I’ve used the following commands to get my NitroKey Pro running on Manjaro Linux.

NitroKey is an alternative for the YubiKey, which is better known, cheaper, has more functionality…BUT:
The NitroKey’s hardware and firmware are open source!

I use my NitroKey mainly for pass, the “standard unix password manager”, to keep my very important passwords top secret.

So I don’t really use FIDO2 or other features of a YubiKey. NitroKey provides a comparison sheet for their different keys, and as you can see you have to decide between gpg or FIDO2. Too bad.

Controversy about gpg

Last month there was a bug in libgcrypt, discovered by Project Zero.

It was published on January 28. A fixed libgcrypt version (1.9.1) was published the next day.

golem.de said the main developer, Werner Koch, reacted in an unprofessional way to the suggestion to introduce a CI.
My opinion: They (the ticket author Hanno and Werner Koch) seem to know each other and I don’t give too much about decency. Nobody was hurt.

It’s further about the lacking code quality of gpg. The only alternative mentioned is RNP.

However, gpg is the only OpenPGP implementation I know of which supports smartcards. It might be of poor code quality, it might be missing a CI. While I usually insist on good test coverage and everything automated, I don’t really have a choice here. Beside, I can’t really judge gpg about those things, because I haven’t taken a closer look.
So for me, I will continue using it.

If anybody knows any alternative which works with smartcards, please let me know.

Pictures

I’ve ordered my NitroKey bundled with a tiny USB-A to -C adapter.

NitroKey setup

sudo pacman -S ccid
sudo wget -O /etc/udev/rules.d/41-nitrokey.rules https://raw.githubusercontent.com/Nitrokey/libnitrokey/master/data/41-nitrokey.rules

..as described in the official documentation.
Here is a mirror of that file.

Restart, and gpg --card-status should return something similar to this:

$ gpg --card-status
Reader ...........: 20A0:4108:00000000000000000000AAAA:0
Application ID ...: D27600011111111100050000AAAA0000
Application type .: OpenPGP
Version ..........: 3.3
Manufacturer .....: ZeitControl
Serial number ....: 0000AAAA
Name of cardholder: [nicht gesetzt]
Language prefs ...: de
Salutation .......: 
URL of public key : [nicht gesetzt]
Login data .......: [nicht gesetzt]
Signature PIN ....: zwingend
Key attributes ...: rsa2048 rsa2048 rsa2048
Max. PIN lengths .: 64 64 64
PIN retry counter : 3 0 3
Signature counter : 0
KDF setting ......: off
Signature key ....: [none]
Encryption key....: [none]
Authentication key: [none]
General key info..: [none]

GPG test file

Let’s assume you have both, the public and secret key, in your local gpg ring. No NitroKey in play, yet.

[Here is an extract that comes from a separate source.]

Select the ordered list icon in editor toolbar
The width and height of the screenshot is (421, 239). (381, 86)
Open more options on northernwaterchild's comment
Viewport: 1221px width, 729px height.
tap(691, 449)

Here are some basic commands to encrypt and decrypt a file with your key.

gpg --list-public-keys
gpg --list-secret-keys

echo test > test.txt

# Encryption
gpg --output test.txt.gpg --encrypt --recipient username@email test.txt

# Decryption
gpg --output test.decrypted.txt --decrypt test.txt.gpg

Move the secret key to the NitroKey

gpg --edit-key --expert username@email

It will show you some info, then type the keytocard command to transfer the key to the NitroKey. I had to enter the admin PIN twice (default: 12345678). After this, type quit and confirm.

After this, the gpg --list-secret-keys command should show some output like this:

$ gpg --list-secret-keys
/home/user/.gnupg/pubring.kbx
-------------------------------
sec>  rsa4096 1999-01-01 [SC]
      BE6B9238A3F73D41599A474AE430E46A820299F6
      Kartenseriennr. = 0005 0000AAAA
uid        [ unbekannt ] username@email
ssb>  rsa4096 1999-01-01 [E]

As you can see, the Kartenseriennr (english: card serial number) is shown. That means the reference to the NitroKey was successfully installed. Good work.

Try to run the decryption command from above again. It should now ask you for your PIN (default: 123456), and the NitroKey is queried by gpg.

On a different computer

On a new computer, run gpg --card-edit, then enter fetch and quit to import the reference to the secret key on the NitroKey.

Note: The public key must be known to gpg at this point. It is not possible to just import the public key from the NitroKey itself, because some information is missing.

If your public key is not on some server, please see the steps below how to export your key. Afterwards, you can run gpg --import file.

Exporting keys with gpg

Public key

gpg --output public.asc --armor --export username@email

armor makes the output file a ASCII-Armor-Format, a 7-bit copy-pastable file.

Secret key

gpg --output private.asc --armor --export-secret-key username@email

If you run this on a key which was already moved to the NitroKey, this command will not fail, but only copies the reference to the private key. There is no (gpg) way to get access to the private key anymore. That’s why you own a NitroKey, right?